■ **WHAT IS REQUIRED**:
Repeat the data exactly, please.

■ **Pixel coordinate grounding data**:
== Segment start ==
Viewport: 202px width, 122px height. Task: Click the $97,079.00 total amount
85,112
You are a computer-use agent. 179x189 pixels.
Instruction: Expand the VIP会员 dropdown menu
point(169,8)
== Segment end ==
■ **SOLUTION TO THIS TASK**:
Viewport: 202px width, 122px height. Task: Click the $97,079.00 total amount
85,112
You are a computer-use agent. 179x189 pixels.
Instruction: Expand the VIP会员 dropdown menu
point(169,8)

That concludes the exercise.